26 Feb Social Media & Divorce – A Lot to Dislike

You’re not gonna Picture1 this…

We don’t like to scare our clients, but sometimes hard truth wakes us up. Think your social media world is private just because you’ve unfriended your estranged spouse? Think again.

If you find yourself in the midst of divorce or custody litigation, anything you post online can and will be used against you. Never forget that we never really have full control of who sees potentially-damaging posts. Even if you feel you’ve got things all locked down, security-wise, that smoking gun is only a friend-of-a-friend’s screenshot away. Instagram photos from that New Year’s Eve party where you had one-too-many; your Match.com profile which clearly plays up your party-girl side over your image as full-time devoted mother; Foursquare check-ins every time you go out for another night with the boys – any of these seemingly-innocent posts among friends can show up later as electronic red flags used to attempt to prove you an unfit parent.  Similarly, while negotiating property division, Facebook photos of that latest extravagant purchase can come back to bite you in the wallet. One of the truly unfortunate things about divorce is the way those old “couple friends” you shared tend to take sides. Sadly, spies for your future ex may be lurking on your own list of Friends.

According to the American Bar Association, “Social media pose problems in the litigation process from the first time lawyers meet with clients until after judgment is rendered.” Kentucky courts have decided that social media can be obtained by the other side for use at trial, because there is no real expectation of privacy, and information gleaned there can be quite relevant.

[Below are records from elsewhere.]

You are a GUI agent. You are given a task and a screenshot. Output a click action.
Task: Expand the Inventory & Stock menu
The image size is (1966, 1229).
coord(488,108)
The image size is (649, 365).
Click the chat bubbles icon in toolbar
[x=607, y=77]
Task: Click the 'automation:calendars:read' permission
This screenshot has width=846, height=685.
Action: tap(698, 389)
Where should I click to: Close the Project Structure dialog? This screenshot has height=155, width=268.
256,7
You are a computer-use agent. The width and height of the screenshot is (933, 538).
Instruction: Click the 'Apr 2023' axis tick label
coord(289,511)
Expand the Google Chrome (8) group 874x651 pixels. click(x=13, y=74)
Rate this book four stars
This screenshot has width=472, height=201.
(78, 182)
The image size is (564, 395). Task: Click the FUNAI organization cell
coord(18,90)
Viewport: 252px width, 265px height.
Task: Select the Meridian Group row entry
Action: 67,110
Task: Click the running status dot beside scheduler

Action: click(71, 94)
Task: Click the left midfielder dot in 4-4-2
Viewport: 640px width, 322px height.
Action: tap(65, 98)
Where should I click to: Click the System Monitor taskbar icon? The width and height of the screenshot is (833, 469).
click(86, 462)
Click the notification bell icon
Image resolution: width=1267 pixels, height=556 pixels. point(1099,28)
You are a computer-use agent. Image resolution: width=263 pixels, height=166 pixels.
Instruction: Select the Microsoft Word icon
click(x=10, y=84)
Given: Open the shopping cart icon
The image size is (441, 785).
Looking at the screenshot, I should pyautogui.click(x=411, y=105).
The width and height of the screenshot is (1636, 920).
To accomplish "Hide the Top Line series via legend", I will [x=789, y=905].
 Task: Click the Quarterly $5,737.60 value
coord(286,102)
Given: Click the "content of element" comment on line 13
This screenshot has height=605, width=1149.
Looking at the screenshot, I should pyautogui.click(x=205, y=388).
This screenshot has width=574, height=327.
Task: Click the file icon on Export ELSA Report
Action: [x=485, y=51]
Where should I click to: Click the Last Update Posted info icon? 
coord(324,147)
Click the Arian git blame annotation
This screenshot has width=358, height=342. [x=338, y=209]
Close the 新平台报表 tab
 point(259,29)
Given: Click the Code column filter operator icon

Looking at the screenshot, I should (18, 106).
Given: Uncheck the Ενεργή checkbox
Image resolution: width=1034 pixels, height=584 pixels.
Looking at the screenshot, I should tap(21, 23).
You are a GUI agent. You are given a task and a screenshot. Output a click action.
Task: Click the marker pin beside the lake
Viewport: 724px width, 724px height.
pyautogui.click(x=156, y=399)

What should you do? We advise that you withdraw altogether from your online world during litigation. Deleting old posts and accounts can result in sanctions from the court for destroying evidence, so DO NOT delete social media posts. Simply lay low electronically. Refrain from any public negativity, spending, or partying where social media could be etching your comments into history. Family Lawyer Magazine reminds us that “there is no venting, no party, no opinion, no activity where you are undertaking risk or expense, no pictures of you, or your friends that look happy, sad or mad that cannot be distorted by a good lawyer.”

It will be worth it in the long run to play it safe. You can celebrate the end of one of life’s most challenging periods by logging back on to all your favorite yummy-meal-posting, date-finding, life-celebrating websites. After the litigation is over. Tweet away!!